Considering, Pariat is not a science student, was the research tough? She stresses that she was infinitely fond of botany but the "ridiculous" education system made her choose between the arts and science.
"Hopefully it is changing now. I would have loved to study botany with literature. There is so much these disciplines can inform each other. Before writing this book, it was about beginning from scratch. I sat with a book on botany for months... I had to learn what it was, to begin with and how mainstream sciences were -- it was like going back to college. It was only when I understood how botany was taught and what it was, then I managed to read and understand it," says the author, who was at the recently concluded Jaipur Literature Festival organised by Teamwork Arts.
Pariat, who finished the draft during the pandemic-induced lockdowns, says the period was about multiple responses. While many writers stopped, the same deeply reconnected her to the earth and she zeroed in on the question being asked at the heart of the book -- why the pandemic had begun.
"Deforestation and our inhumane treatment of animals, creating an ecological crisis was ideal for a pandemic to take place. So the question I was asking was, what is our relationship to the planet? That is what I was exploring while writing the book.
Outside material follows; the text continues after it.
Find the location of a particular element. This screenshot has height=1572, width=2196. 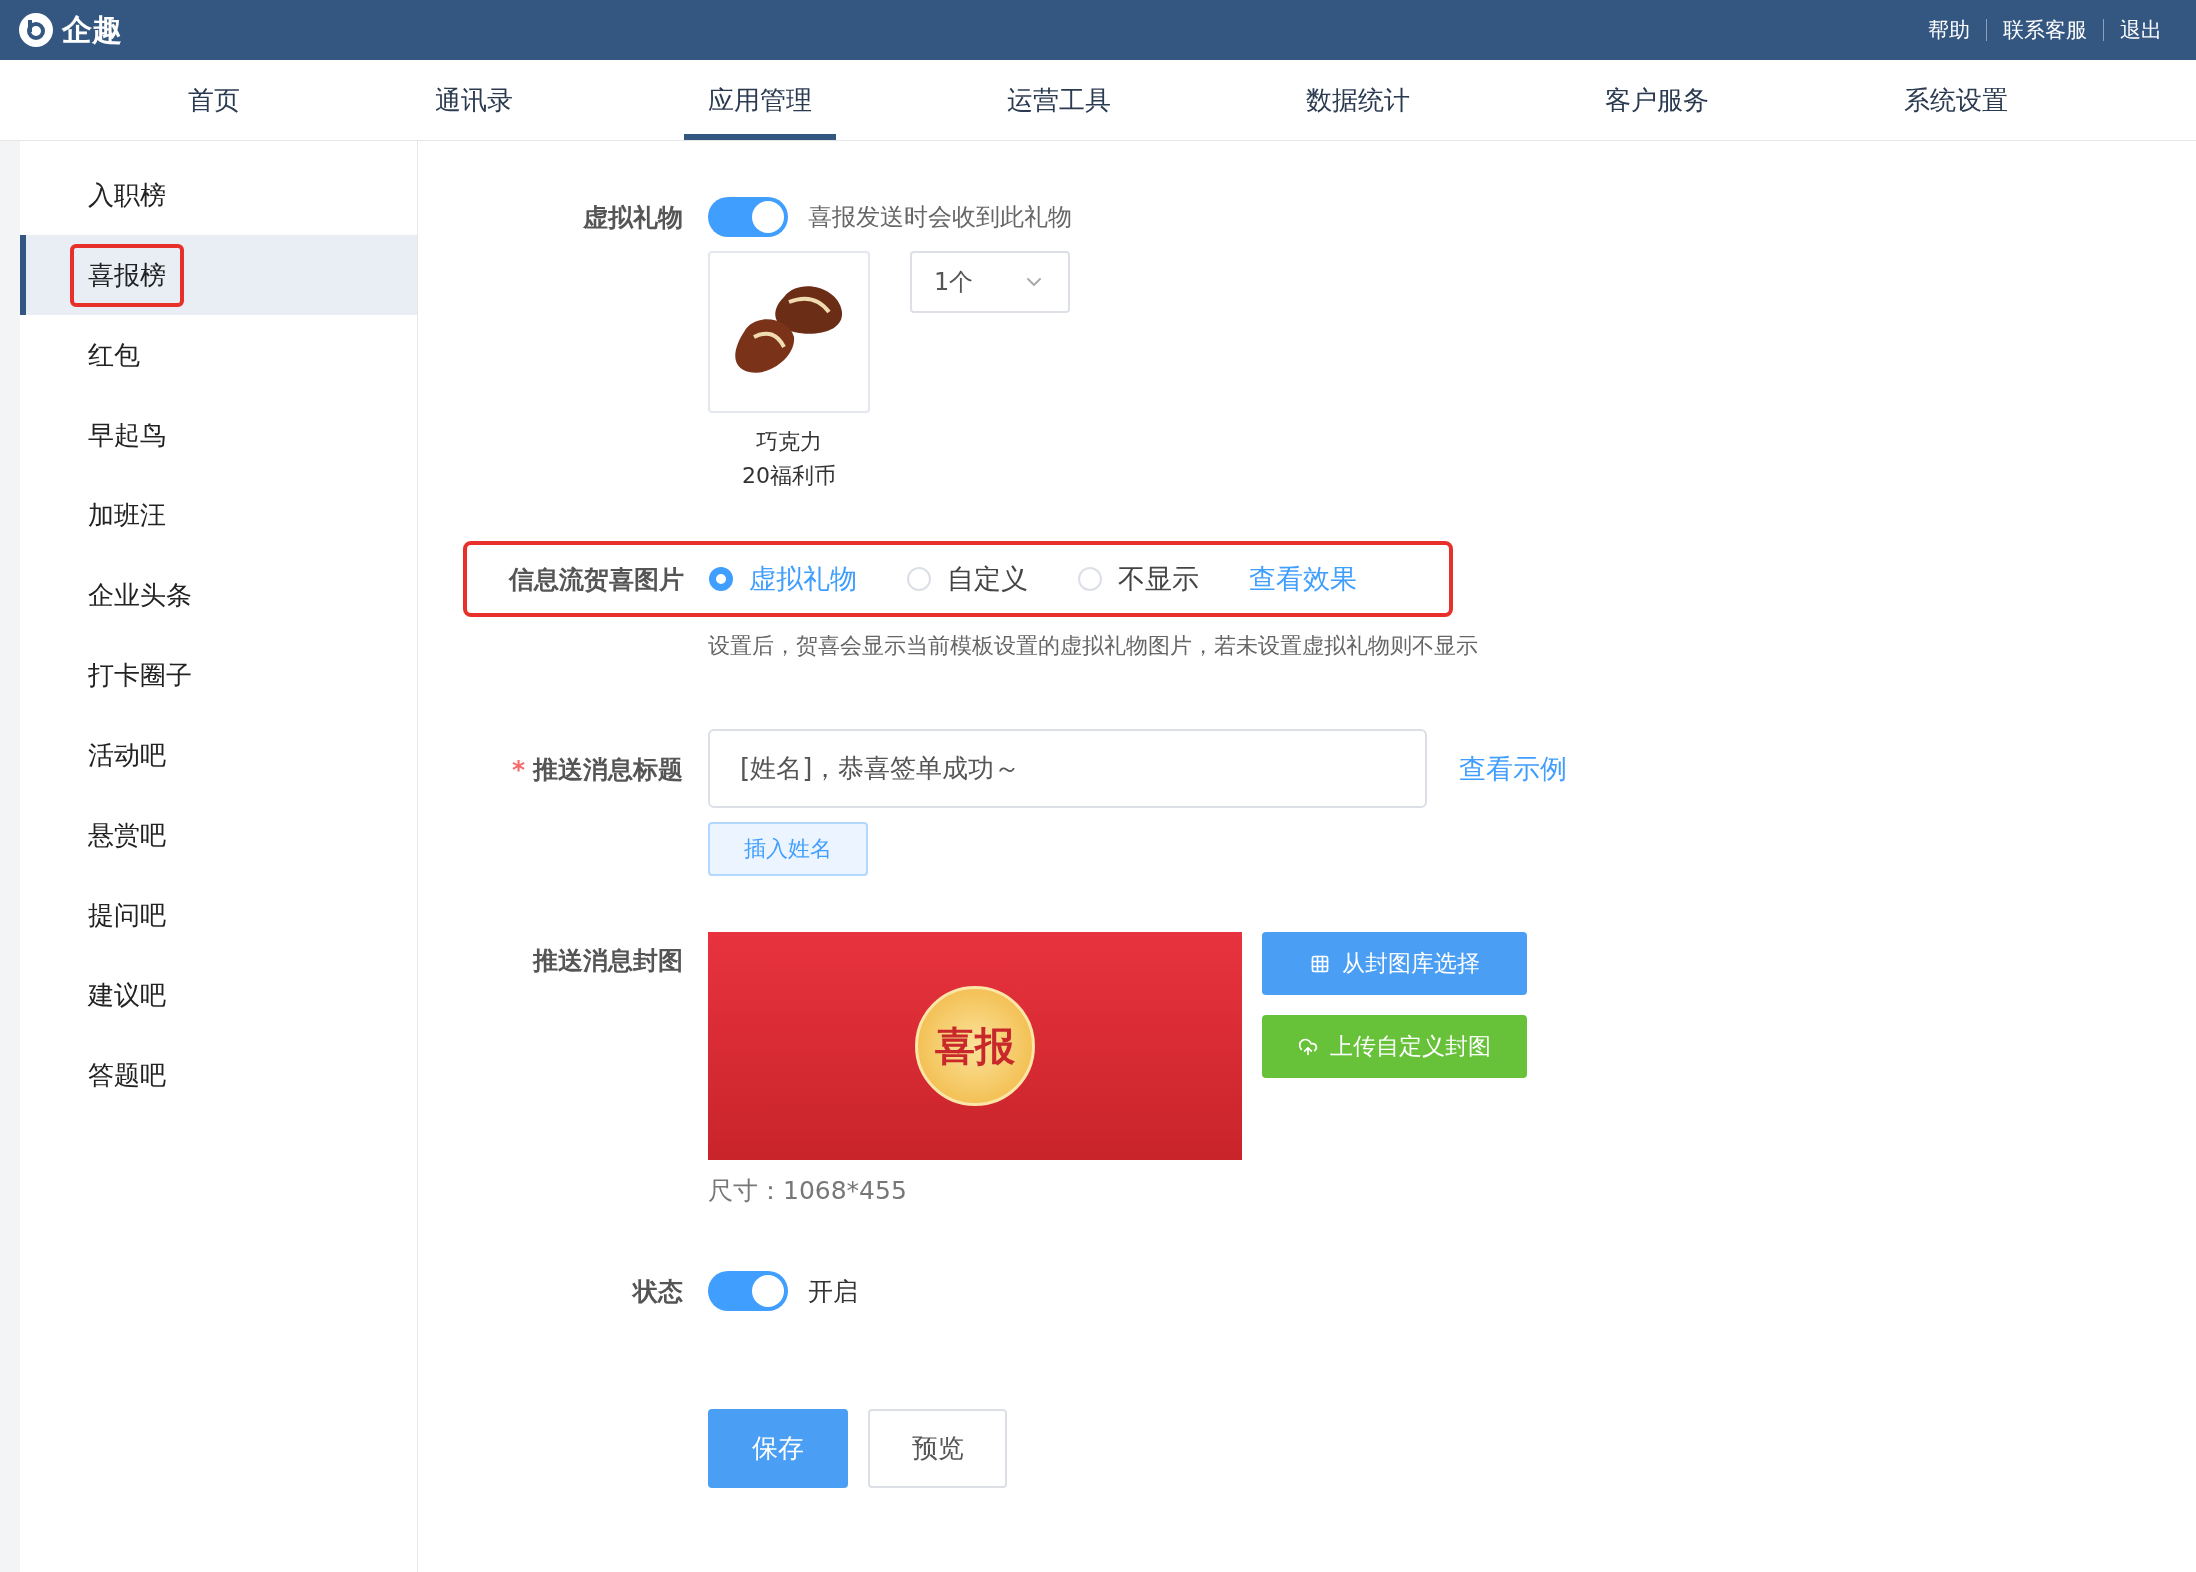

nav-tab: 通讯录 is located at coordinates (474, 100).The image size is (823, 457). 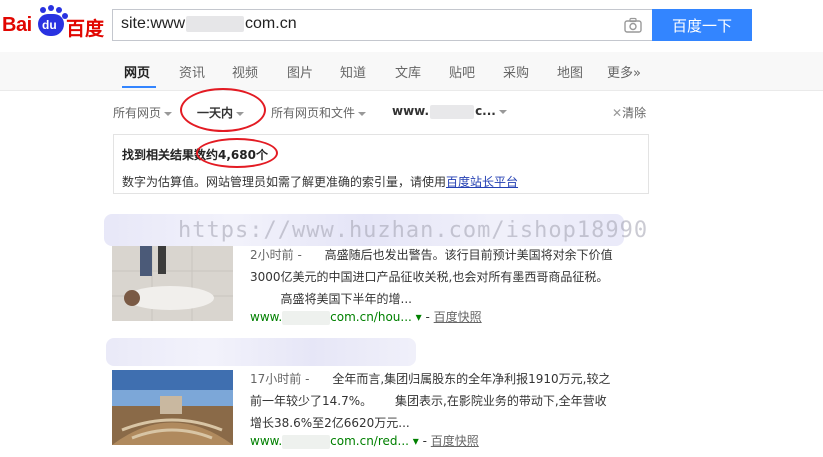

And there was this profound echo of what was happening in the book and in the world," says this recipient of the Young Writer Award from Sahitya Akademi and the Crossword Book Award for Fiction in 2013.
Pariat believes that it is important for writers to be disruptive for this is what they are here to do -- to make everyone question things and make them a bit uncomfortable.
"And that always takes some degree of discomfort. You cannot undergo a transition without some kind of pain, grief, or loss."
She adds that while writing does offer comfort and hope but it also offers a chance to think differently and see the unfamiliar in new ways and observe stories in a new light.
Also, a poet -- the section on Linnaeus' expedition is told through prose poetry and verse -- she says there is always an element of the poetic in her prose.
"I come from a place with a deep tradition of oral storytelling, so I am in tune with rhythm and rhyme, and these spill into any kind of writing. Whatever I write must sound well in my ear. And that dismantles the boundary between poetry and prose."
Needing a break from historical fiction, Pariat has been thinking about a relationship trilogy.
"Something that examines human relationships under the microscope. It is not a sequel to the 'The Nine Chambered Heart', but it contains themes close to it."